[THE DATA — start]
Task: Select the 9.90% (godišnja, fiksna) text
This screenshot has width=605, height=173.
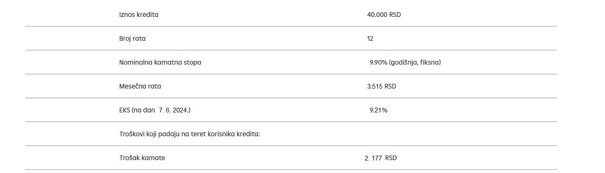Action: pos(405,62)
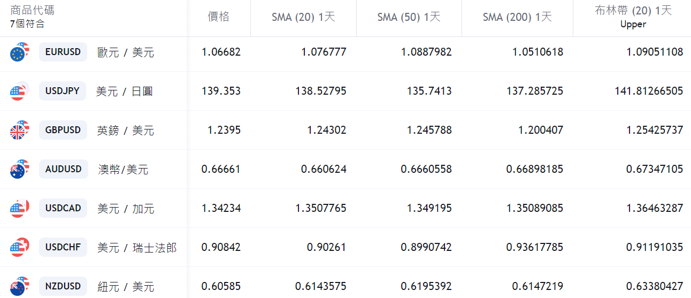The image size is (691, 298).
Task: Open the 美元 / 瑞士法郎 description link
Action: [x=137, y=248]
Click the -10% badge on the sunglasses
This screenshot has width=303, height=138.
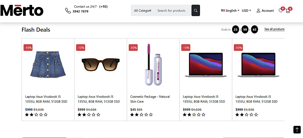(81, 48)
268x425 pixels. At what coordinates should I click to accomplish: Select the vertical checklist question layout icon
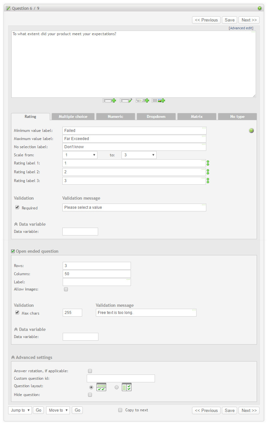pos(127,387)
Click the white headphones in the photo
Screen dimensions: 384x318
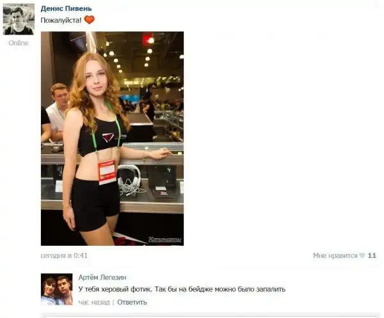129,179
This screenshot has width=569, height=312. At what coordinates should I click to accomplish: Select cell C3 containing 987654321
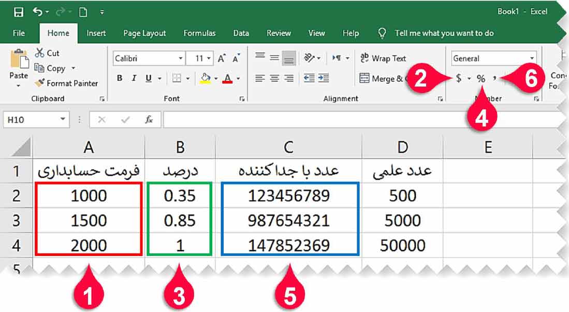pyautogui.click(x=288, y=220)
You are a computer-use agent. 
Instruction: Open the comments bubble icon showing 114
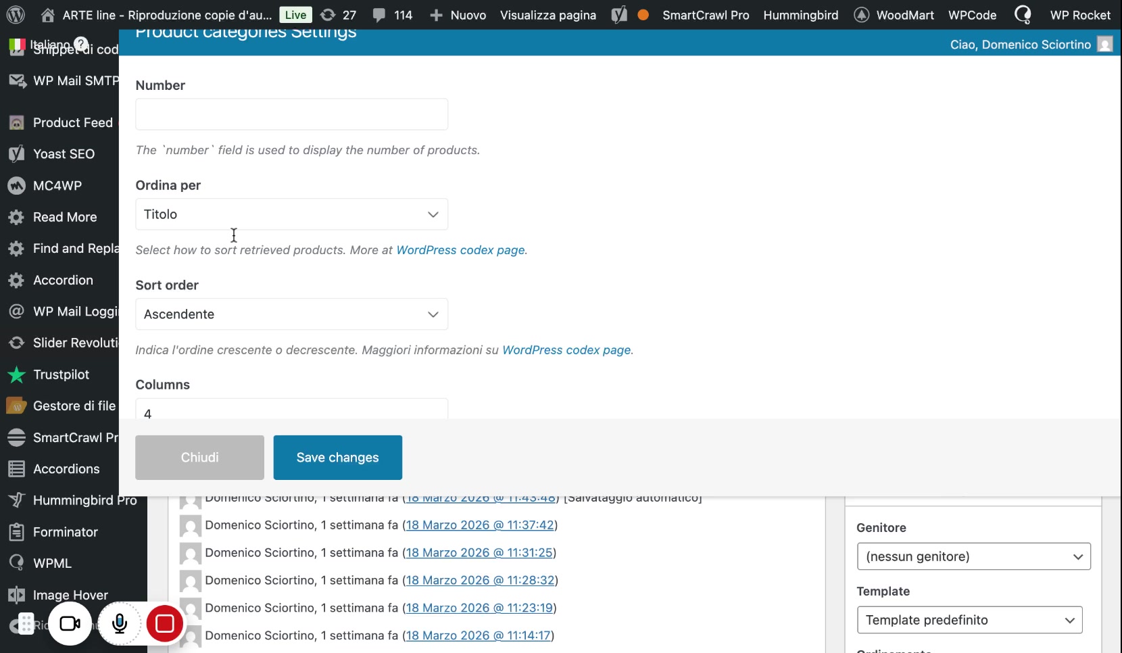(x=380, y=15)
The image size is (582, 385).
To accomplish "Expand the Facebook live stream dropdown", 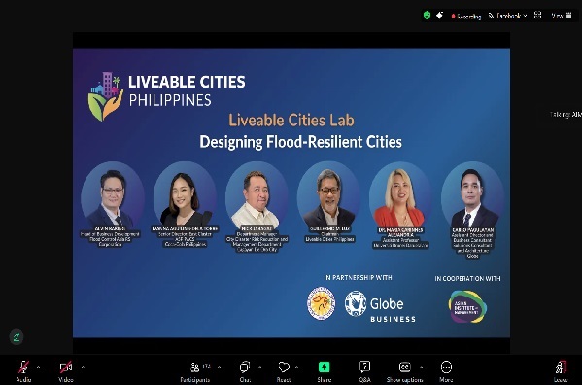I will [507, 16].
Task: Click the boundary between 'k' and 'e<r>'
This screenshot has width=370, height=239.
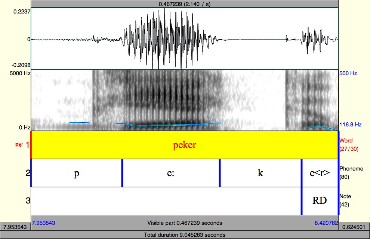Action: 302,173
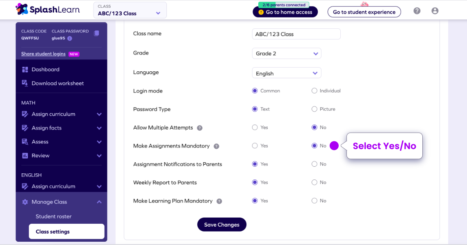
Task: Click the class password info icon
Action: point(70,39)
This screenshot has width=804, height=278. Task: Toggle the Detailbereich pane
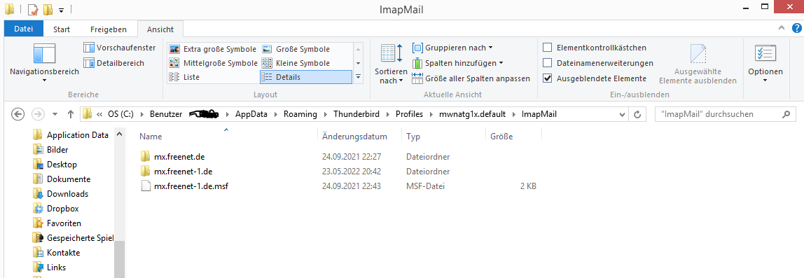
[THE DATA — finish]
[EXERCISE GOAL] Print exactly the lines from the first line of the records above through the line containing "Click the -10% badge on the sunglasses", both included, and leave the pictures out.

[TASK SOLUTION]
Task: Select the 9.90% (godišnja, fiksna) text
This screenshot has width=605, height=173.
Action: pos(405,62)
The image size is (691, 298).
Task: Open the 美元 / 瑞士法郎 description link
Action: [x=137, y=248]
Click the -10% badge on the sunglasses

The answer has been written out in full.